Inside Oracle's Analytic Applications for Financial Services

If you've been to any of the Oracle BI Applications roadmap presentations, you may well have seen a slide that sets out "Oracle's Integrated Analytic Solution", which looks like this:

(from Oracle Business Intelligence Applications Roadmap, Oracle Open World 2009)

Now we all know about the ERP Analytics (Oracle BI Applications running against Oracle EBS, Peoplesoft and SAP sources) and the CRM Analytics (BI Applications against Siebel), and the EPM applications are the ex-Hyperion application such as Planning, Financial Management and Profitability Management. But what about the Industry Analytic applications: how do they work, do they share data and an architecture with the Oracle BI Applications, and what do they look like?

Task directions: Quote the Oracle analytics article from "Inside Oracle's Analytic" up to and including "Open World 2009)". Draw only on the Oracle analytics article.

[Pointing entries for documents and screenshots]
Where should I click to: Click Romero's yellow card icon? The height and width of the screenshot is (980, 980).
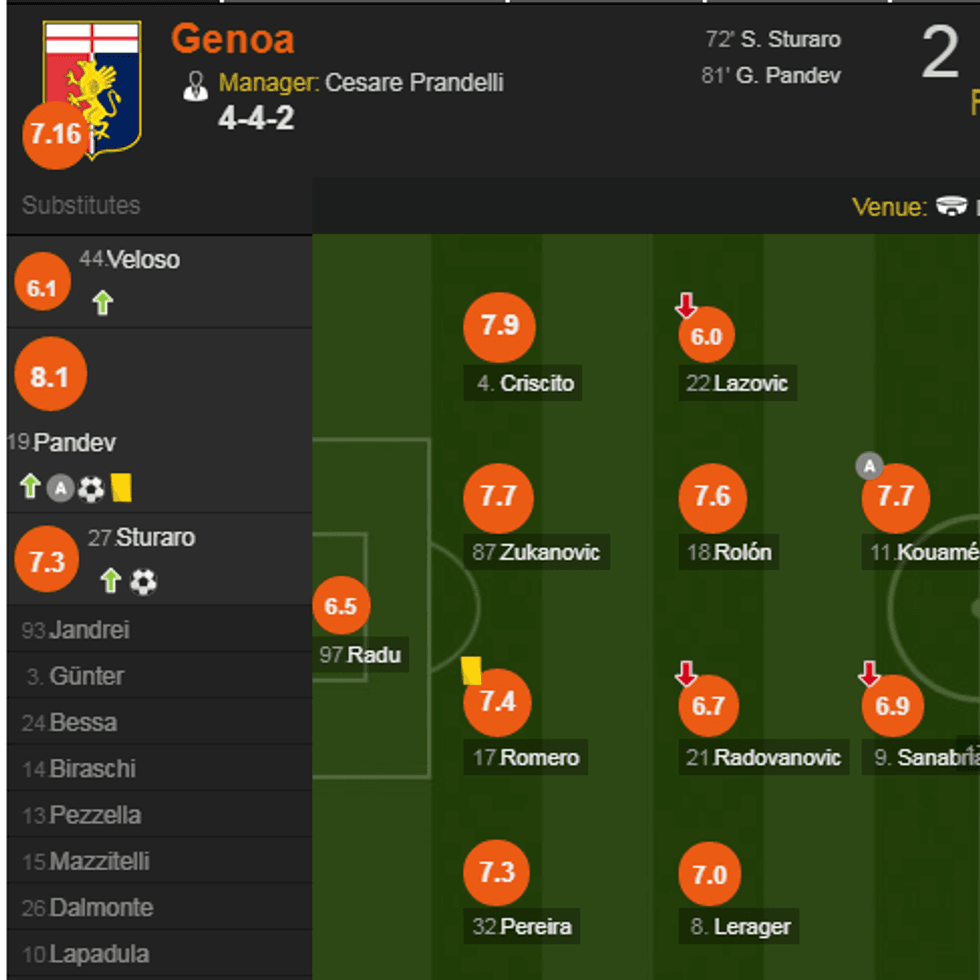(471, 669)
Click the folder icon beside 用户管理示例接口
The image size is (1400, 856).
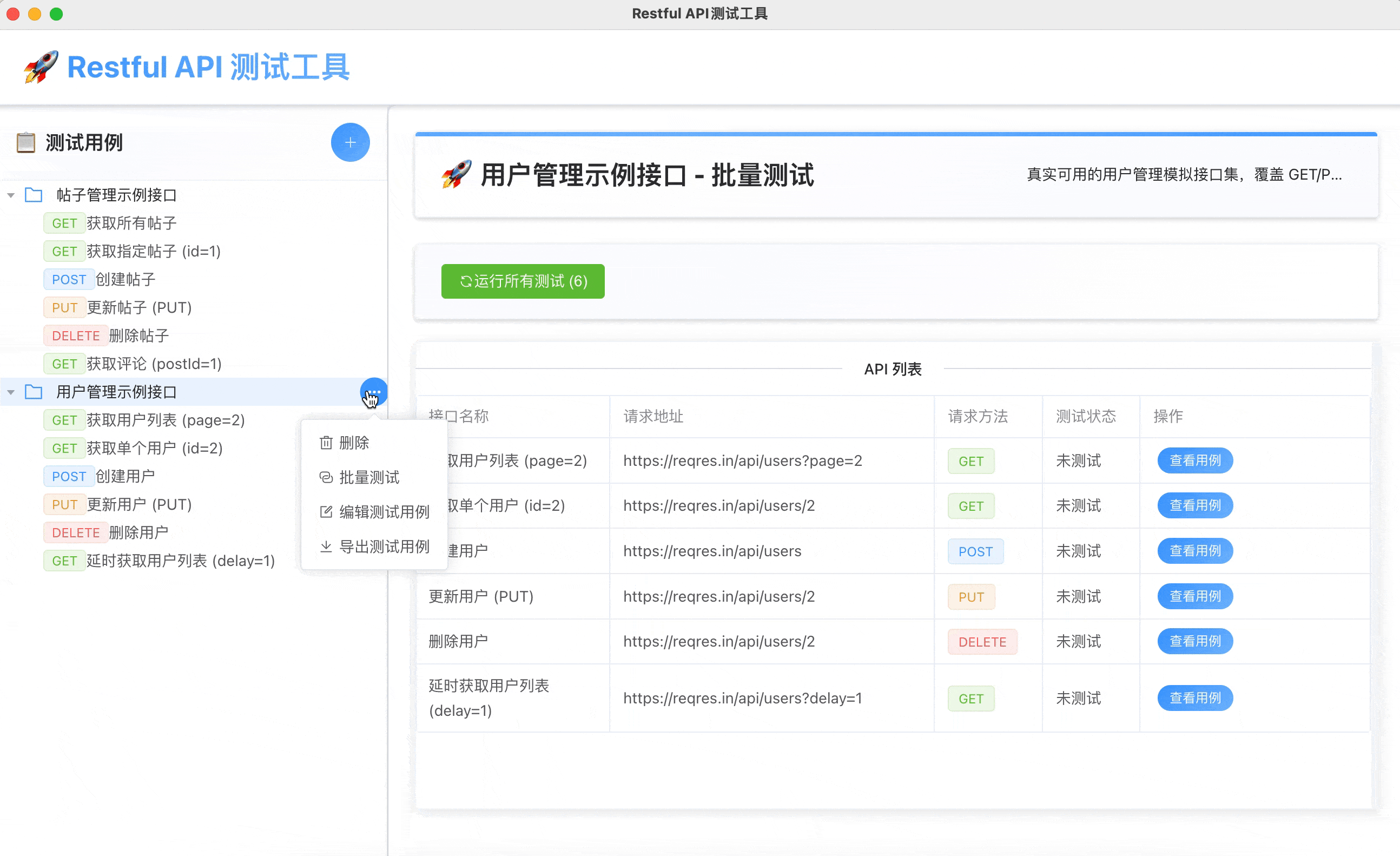34,392
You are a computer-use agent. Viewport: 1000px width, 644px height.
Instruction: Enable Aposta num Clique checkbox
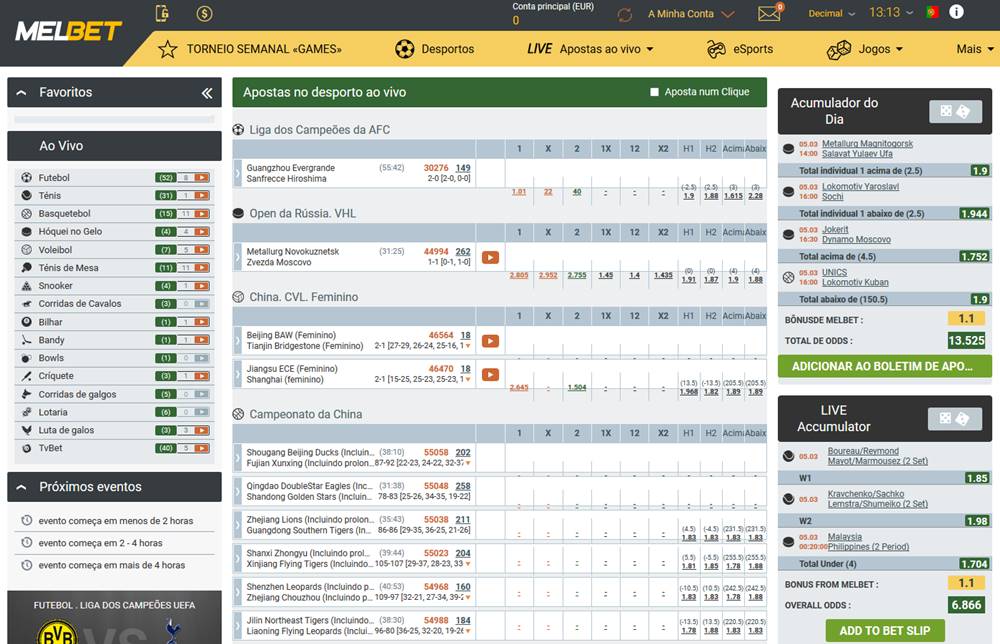click(x=654, y=91)
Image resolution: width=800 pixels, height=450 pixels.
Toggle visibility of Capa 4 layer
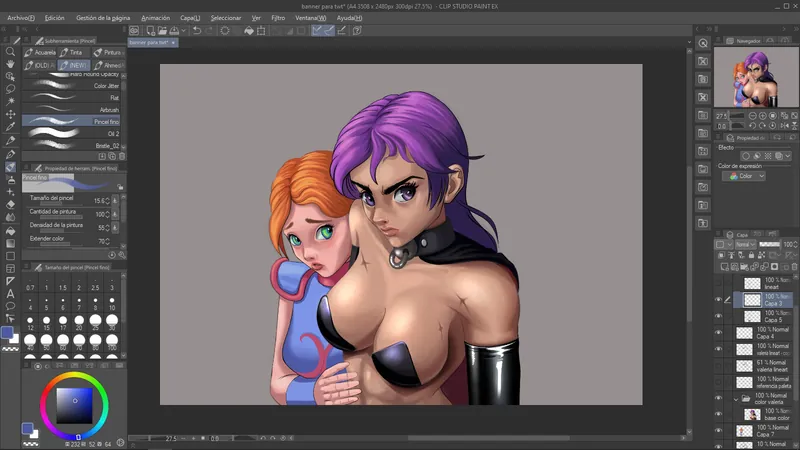pos(718,333)
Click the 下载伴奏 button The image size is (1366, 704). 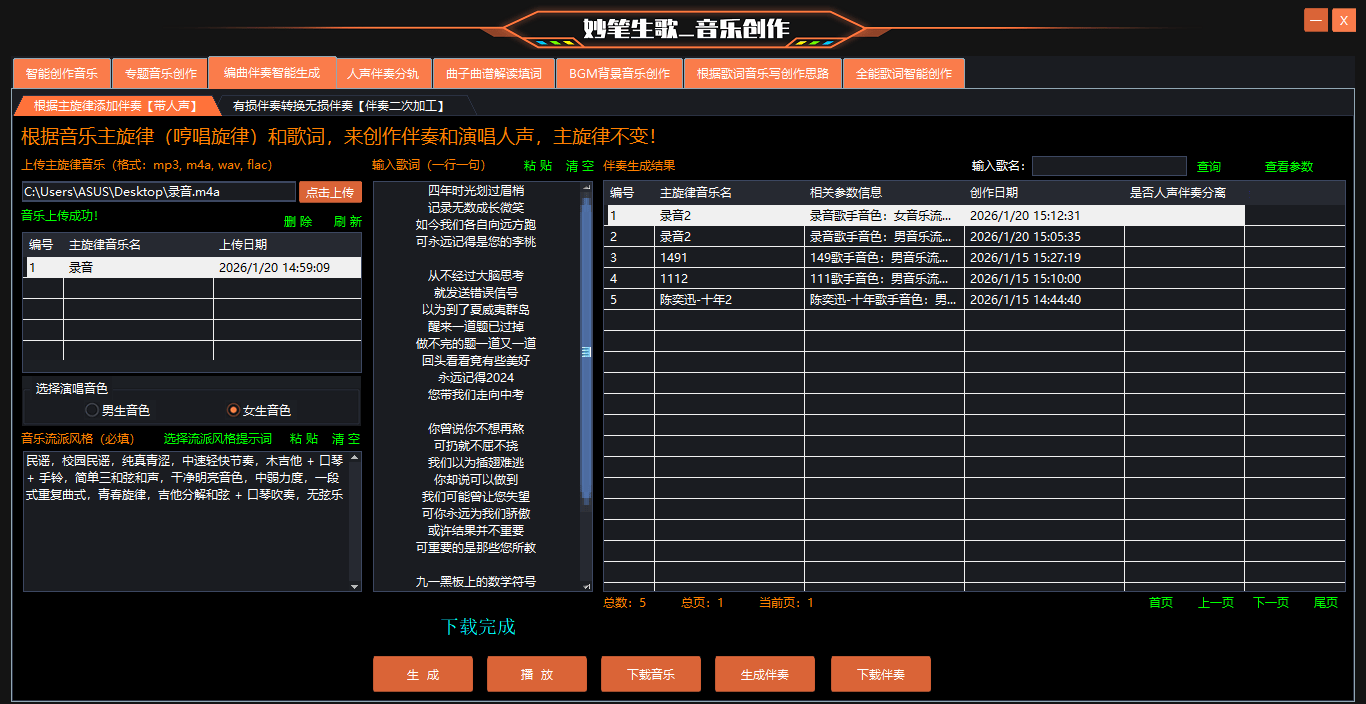[x=880, y=675]
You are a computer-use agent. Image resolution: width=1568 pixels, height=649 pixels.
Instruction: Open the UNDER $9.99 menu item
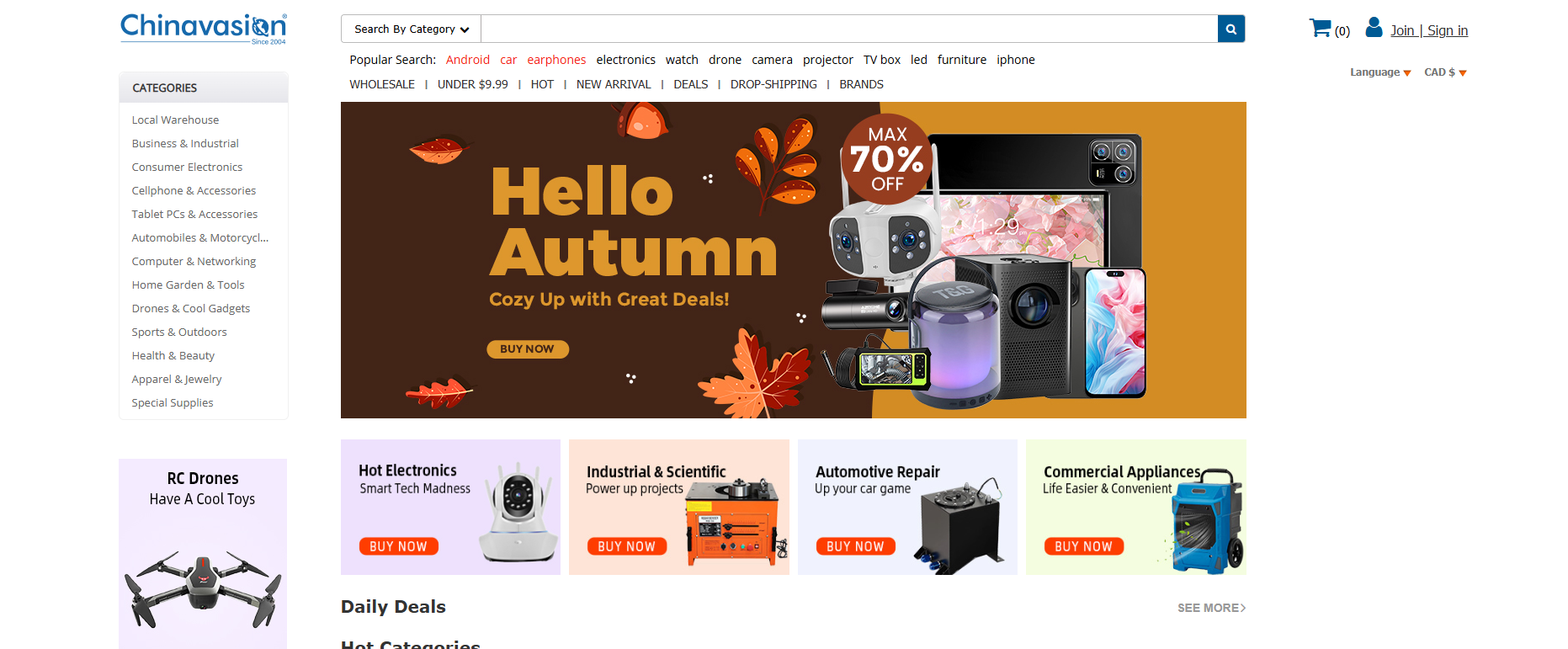tap(473, 84)
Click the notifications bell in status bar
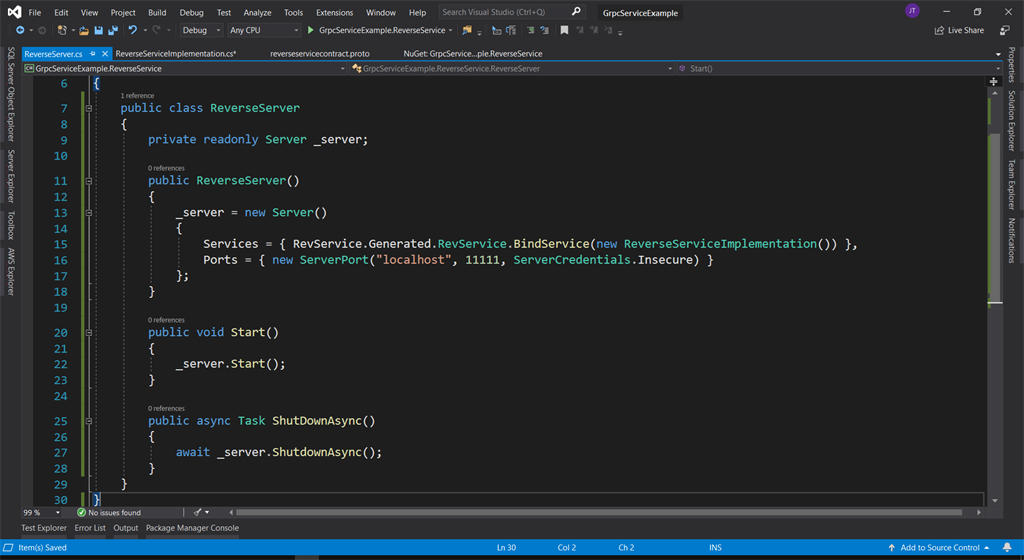The height and width of the screenshot is (560, 1024). click(x=1008, y=548)
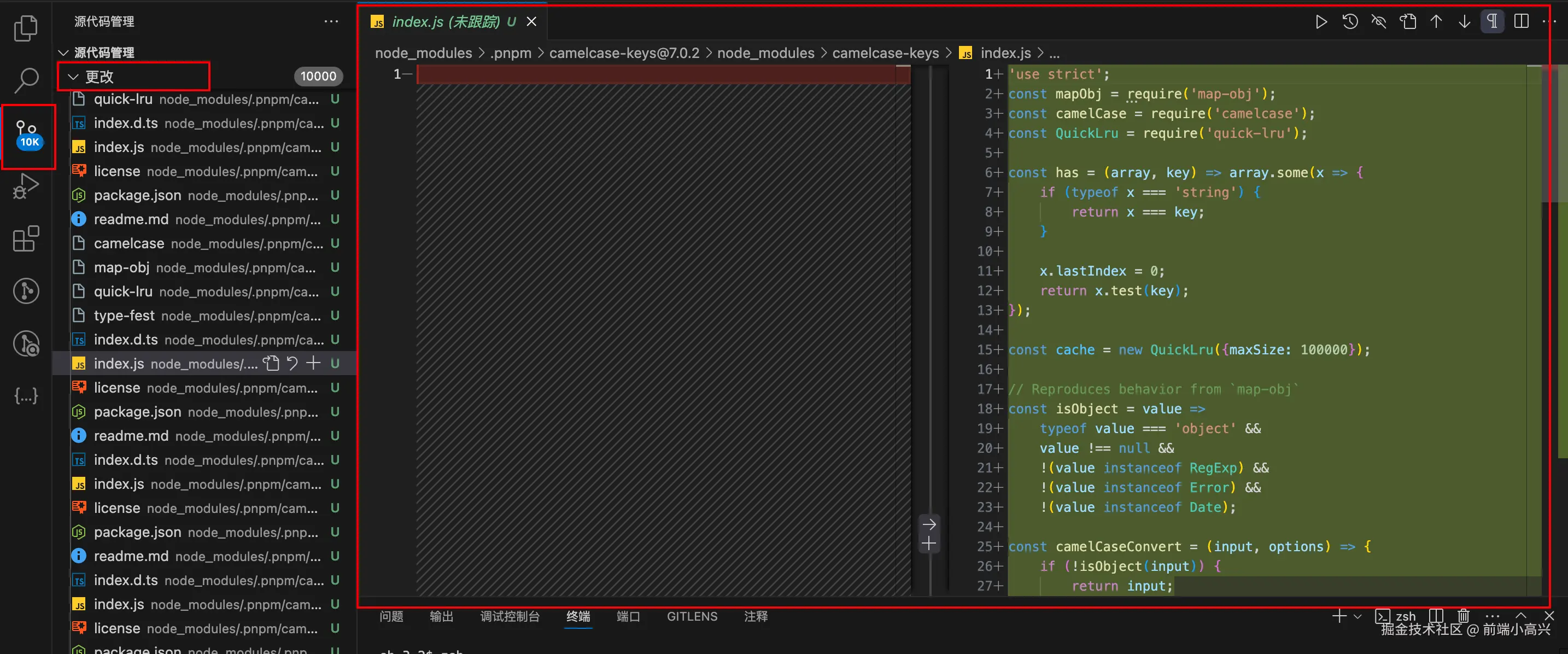Click the run play icon in editor toolbar
Image resolution: width=1568 pixels, height=654 pixels.
1321,22
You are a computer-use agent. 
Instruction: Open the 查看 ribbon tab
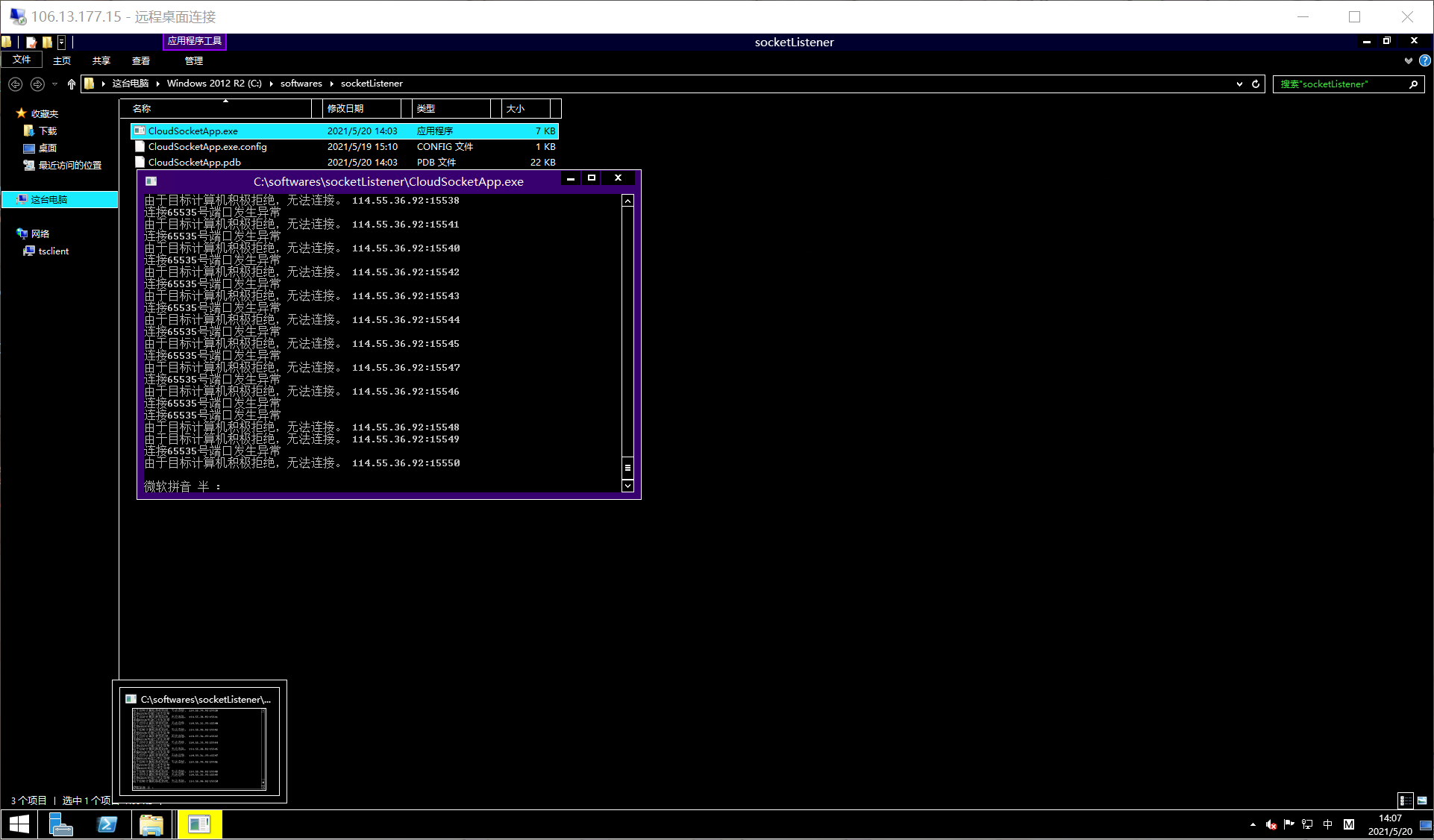(140, 60)
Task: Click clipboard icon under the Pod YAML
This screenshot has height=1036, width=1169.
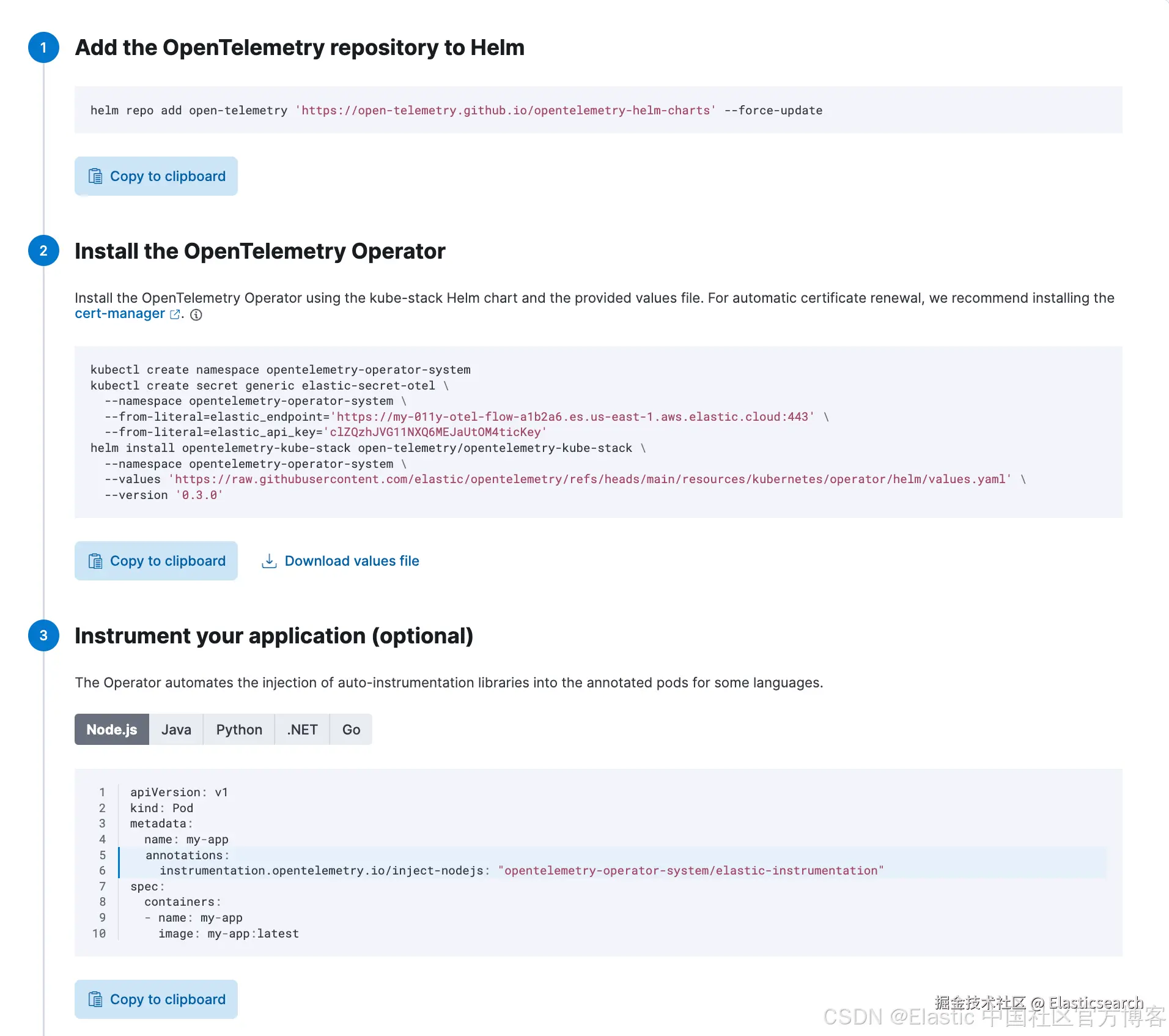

In response:
Inside Oracle's Analytic Applications for Financial Services

If you've been to any of the Oracle BI Applications roadmap presentations, you may well have seen a slide that sets out "Oracle's Integrated Analytic Solution", which looks like this:

(from Oracle Business Intelligence Applications Roadmap, Oracle Open World 2009)